> [AVAILABLE RECORDS]:

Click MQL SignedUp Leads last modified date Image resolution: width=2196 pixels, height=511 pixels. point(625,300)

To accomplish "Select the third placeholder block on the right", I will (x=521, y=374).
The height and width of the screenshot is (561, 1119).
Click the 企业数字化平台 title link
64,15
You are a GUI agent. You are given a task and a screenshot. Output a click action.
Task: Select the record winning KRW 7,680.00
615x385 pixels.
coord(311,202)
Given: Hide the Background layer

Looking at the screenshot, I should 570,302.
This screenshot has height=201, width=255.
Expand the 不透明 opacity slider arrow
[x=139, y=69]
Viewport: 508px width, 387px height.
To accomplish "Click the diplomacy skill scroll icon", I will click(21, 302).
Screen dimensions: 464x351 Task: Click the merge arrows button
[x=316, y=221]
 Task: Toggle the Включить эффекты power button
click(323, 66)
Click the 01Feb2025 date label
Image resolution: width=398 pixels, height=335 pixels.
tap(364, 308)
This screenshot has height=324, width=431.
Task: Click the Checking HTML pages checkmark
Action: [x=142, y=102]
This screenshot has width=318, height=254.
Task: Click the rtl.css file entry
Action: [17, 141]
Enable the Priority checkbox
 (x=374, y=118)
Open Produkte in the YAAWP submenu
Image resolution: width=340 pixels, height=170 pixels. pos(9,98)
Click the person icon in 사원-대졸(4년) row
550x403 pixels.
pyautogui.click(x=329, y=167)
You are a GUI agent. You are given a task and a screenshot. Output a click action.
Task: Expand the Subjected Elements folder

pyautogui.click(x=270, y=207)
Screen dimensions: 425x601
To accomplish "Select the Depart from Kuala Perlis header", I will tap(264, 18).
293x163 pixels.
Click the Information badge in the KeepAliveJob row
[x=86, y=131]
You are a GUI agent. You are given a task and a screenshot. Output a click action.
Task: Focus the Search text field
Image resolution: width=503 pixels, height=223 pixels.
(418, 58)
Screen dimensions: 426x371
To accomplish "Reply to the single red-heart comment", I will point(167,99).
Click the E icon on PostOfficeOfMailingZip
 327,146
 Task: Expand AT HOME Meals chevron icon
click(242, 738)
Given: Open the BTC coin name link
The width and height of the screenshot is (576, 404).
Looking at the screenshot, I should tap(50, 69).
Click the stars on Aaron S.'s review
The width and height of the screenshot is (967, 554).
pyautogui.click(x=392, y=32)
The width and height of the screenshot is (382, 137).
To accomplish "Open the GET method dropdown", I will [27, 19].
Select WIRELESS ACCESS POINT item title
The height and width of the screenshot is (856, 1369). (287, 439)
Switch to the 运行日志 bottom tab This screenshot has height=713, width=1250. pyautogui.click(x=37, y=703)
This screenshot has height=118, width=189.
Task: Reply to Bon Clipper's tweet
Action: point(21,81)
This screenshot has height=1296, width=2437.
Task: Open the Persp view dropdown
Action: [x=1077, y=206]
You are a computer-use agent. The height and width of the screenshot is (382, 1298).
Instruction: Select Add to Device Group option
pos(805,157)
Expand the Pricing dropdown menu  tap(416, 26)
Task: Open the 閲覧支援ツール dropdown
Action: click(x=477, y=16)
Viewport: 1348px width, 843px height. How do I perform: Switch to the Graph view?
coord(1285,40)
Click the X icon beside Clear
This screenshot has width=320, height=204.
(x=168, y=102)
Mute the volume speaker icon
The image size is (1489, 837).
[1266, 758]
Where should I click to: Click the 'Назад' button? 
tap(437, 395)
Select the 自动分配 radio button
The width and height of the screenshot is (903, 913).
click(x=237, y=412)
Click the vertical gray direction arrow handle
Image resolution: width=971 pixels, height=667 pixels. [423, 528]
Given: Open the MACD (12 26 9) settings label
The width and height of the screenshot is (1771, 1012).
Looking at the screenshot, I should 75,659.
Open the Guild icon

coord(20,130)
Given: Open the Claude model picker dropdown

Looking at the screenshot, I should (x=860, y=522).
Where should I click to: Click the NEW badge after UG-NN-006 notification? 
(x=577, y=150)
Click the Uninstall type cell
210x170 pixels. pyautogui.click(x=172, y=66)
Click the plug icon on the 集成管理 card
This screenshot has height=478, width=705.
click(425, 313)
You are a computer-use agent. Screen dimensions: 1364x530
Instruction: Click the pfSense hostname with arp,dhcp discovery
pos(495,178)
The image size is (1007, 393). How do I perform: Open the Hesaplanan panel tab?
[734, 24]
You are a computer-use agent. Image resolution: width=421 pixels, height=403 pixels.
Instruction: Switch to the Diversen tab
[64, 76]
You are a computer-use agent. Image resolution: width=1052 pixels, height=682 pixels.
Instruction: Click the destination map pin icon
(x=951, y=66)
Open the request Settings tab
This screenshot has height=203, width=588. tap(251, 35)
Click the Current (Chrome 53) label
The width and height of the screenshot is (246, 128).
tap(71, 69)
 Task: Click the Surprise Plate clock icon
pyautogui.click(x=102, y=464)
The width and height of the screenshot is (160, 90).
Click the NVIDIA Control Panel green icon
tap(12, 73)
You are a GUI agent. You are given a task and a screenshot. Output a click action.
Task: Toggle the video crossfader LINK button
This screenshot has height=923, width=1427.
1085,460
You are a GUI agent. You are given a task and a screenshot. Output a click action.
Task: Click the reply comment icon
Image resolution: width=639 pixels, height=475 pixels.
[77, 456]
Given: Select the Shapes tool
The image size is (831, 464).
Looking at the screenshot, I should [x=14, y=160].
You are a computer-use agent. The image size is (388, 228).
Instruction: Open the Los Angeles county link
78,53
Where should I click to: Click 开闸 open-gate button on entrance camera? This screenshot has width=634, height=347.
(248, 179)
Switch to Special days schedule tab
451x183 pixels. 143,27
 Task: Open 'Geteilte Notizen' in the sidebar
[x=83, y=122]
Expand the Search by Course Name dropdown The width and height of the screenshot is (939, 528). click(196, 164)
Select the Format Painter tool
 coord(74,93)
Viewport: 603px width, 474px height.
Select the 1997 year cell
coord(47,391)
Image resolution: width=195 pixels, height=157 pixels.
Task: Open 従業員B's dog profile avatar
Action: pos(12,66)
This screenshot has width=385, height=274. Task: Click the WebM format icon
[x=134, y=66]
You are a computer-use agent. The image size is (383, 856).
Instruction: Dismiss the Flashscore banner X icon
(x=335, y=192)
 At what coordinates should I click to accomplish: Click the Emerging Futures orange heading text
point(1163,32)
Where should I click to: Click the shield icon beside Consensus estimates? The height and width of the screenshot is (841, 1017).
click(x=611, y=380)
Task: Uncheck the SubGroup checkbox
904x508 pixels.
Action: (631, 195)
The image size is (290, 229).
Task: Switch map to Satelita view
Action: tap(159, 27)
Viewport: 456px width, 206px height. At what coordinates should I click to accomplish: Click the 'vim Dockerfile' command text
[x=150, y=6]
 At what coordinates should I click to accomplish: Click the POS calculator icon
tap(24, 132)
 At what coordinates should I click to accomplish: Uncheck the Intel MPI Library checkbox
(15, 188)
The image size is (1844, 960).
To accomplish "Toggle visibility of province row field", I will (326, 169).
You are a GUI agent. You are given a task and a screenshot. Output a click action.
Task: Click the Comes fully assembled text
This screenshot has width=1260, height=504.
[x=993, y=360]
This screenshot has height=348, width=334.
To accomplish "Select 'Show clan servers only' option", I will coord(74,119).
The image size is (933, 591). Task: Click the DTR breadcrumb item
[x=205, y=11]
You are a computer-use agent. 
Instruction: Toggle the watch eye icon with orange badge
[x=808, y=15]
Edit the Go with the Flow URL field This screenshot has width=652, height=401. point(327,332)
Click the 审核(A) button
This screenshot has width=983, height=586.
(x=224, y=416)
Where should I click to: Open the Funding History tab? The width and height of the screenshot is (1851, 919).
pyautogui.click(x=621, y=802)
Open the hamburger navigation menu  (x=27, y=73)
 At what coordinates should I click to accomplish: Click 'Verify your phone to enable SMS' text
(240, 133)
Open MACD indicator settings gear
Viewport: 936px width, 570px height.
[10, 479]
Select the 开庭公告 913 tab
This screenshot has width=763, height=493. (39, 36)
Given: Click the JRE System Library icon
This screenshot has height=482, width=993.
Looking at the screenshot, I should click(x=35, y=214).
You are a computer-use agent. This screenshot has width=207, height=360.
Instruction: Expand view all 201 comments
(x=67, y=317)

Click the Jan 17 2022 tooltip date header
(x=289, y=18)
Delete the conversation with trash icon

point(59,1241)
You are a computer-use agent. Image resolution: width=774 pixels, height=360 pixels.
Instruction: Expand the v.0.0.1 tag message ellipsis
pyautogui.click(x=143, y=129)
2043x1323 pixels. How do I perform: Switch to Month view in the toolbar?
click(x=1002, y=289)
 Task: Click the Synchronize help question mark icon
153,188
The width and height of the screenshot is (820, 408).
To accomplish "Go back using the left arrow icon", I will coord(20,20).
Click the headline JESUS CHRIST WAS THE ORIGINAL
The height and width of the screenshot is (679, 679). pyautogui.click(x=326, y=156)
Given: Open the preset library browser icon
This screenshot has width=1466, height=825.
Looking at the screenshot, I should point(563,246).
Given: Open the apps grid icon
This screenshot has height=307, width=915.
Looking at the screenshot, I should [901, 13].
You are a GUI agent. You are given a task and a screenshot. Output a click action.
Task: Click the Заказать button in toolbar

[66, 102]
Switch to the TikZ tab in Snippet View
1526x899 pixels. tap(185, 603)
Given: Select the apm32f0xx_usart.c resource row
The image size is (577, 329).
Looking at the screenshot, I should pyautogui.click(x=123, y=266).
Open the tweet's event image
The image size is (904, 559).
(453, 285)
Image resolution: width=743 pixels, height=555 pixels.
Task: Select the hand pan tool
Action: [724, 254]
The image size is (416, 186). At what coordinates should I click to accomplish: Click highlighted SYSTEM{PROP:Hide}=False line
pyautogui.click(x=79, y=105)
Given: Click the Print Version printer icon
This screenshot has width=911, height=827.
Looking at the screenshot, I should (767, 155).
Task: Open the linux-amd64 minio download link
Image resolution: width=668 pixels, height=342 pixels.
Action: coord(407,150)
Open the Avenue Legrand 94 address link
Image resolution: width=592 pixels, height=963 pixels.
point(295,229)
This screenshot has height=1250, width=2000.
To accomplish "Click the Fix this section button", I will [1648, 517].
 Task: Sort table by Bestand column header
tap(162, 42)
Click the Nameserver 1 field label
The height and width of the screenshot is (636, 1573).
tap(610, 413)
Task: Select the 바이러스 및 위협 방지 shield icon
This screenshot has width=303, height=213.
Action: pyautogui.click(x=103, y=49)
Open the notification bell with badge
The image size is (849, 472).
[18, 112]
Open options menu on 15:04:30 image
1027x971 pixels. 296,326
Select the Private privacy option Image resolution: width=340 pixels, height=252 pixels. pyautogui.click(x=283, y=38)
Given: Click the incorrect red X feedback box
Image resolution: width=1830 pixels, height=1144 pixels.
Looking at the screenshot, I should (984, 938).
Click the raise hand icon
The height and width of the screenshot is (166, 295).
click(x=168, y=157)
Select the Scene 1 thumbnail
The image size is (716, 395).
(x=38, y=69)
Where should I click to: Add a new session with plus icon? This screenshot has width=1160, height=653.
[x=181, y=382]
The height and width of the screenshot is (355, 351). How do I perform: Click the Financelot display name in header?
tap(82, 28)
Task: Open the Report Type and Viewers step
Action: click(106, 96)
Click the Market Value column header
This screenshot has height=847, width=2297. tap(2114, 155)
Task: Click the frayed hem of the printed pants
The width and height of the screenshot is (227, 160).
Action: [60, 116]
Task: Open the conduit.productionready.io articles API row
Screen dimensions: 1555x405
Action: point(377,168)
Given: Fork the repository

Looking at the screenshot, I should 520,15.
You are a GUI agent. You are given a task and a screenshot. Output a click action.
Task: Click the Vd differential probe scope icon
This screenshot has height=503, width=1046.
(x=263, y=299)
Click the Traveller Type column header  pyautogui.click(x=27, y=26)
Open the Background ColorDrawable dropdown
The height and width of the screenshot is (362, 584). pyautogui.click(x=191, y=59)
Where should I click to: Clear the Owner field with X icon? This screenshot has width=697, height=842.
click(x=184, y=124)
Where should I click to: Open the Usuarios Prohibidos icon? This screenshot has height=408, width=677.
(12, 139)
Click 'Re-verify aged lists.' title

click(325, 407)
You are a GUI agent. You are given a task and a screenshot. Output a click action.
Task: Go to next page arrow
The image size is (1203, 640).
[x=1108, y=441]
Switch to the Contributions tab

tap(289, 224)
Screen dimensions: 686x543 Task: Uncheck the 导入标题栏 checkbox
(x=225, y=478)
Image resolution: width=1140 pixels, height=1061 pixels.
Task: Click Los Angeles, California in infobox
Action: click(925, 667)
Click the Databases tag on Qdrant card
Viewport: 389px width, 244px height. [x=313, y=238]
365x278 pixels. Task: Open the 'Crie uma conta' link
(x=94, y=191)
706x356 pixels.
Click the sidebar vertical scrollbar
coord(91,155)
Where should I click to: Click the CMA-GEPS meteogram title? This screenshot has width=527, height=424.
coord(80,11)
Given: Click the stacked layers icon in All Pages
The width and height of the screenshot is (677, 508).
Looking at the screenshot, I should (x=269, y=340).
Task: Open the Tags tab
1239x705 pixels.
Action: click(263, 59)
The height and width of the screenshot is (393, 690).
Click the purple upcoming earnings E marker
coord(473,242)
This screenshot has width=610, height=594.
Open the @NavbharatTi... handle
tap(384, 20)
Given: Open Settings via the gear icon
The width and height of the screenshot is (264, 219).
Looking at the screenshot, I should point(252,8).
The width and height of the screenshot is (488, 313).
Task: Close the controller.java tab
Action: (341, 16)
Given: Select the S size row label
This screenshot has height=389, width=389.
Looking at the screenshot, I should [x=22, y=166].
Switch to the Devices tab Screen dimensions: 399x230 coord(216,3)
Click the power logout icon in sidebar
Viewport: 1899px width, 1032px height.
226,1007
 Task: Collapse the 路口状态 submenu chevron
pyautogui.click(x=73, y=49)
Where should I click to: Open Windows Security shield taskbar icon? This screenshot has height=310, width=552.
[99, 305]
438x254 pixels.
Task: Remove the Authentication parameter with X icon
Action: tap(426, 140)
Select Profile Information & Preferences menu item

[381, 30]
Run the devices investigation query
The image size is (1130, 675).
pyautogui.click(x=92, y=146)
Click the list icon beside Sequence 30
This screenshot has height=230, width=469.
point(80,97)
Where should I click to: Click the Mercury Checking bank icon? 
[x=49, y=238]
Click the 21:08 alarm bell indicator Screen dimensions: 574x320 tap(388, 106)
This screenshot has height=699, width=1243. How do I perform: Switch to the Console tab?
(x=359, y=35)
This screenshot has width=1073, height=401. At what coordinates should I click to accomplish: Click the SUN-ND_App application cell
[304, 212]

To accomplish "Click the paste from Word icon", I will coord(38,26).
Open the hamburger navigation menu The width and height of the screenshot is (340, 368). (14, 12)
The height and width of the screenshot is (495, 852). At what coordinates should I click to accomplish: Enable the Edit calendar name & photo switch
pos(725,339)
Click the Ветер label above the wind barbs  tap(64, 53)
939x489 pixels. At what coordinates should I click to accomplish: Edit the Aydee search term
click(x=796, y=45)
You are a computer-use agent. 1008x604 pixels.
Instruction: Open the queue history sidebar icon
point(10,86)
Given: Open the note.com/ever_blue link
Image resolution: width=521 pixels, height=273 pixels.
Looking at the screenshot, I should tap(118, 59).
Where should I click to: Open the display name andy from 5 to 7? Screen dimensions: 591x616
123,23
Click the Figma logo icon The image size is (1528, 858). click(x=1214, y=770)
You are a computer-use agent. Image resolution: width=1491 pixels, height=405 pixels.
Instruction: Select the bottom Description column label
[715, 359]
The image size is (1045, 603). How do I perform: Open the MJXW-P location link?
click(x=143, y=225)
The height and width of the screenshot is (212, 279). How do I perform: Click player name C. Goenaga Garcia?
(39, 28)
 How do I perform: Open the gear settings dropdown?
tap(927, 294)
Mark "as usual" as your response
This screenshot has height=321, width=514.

> [WHAT IS NEEDED]: Can you rewrite the stretch of material from the line containing "Screen dimensions: 686x543" through the line containing "pyautogui.click(x=73, y=49)", swapping "Given" for "Goal" and keeping everything else unchanged, and return only those lines?

> [RESPONSE TO THIS TASK]:
Screen dimensions: 686x543 Task: Uncheck the 导入标题栏 checkbox
(x=225, y=478)
Image resolution: width=1140 pixels, height=1061 pixels.
Task: Click Los Angeles, California in infobox
Action: click(925, 667)
Click the Databases tag on Qdrant card
Viewport: 389px width, 244px height. [x=313, y=238]
365x278 pixels. Task: Open the 'Crie uma conta' link
(x=94, y=191)
706x356 pixels.
Click the sidebar vertical scrollbar
coord(91,155)
Where should I click to: Click the CMA-GEPS meteogram title? This screenshot has width=527, height=424.
coord(80,11)
Goal: Click the stacked layers icon in All Pages
The width and height of the screenshot is (677, 508).
Looking at the screenshot, I should (x=269, y=340).
Task: Open the Tags tab
1239x705 pixels.
Action: click(263, 59)
The height and width of the screenshot is (393, 690).
Click the purple upcoming earnings E marker
coord(473,242)
This screenshot has width=610, height=594.
Open the @NavbharatTi... handle
tap(384, 20)
Goal: Open Settings via the gear icon
The width and height of the screenshot is (264, 219).
Looking at the screenshot, I should point(252,8).
The width and height of the screenshot is (488, 313).
Task: Close the controller.java tab
Action: (341, 16)
Goal: Select the S size row label
This screenshot has height=389, width=389.
Looking at the screenshot, I should [x=22, y=166].
Switch to the Devices tab Screen dimensions: 399x230 coord(216,3)
Click the power logout icon in sidebar
Viewport: 1899px width, 1032px height.
226,1007
 Task: Collapse the 路口状态 submenu chevron
pyautogui.click(x=73, y=49)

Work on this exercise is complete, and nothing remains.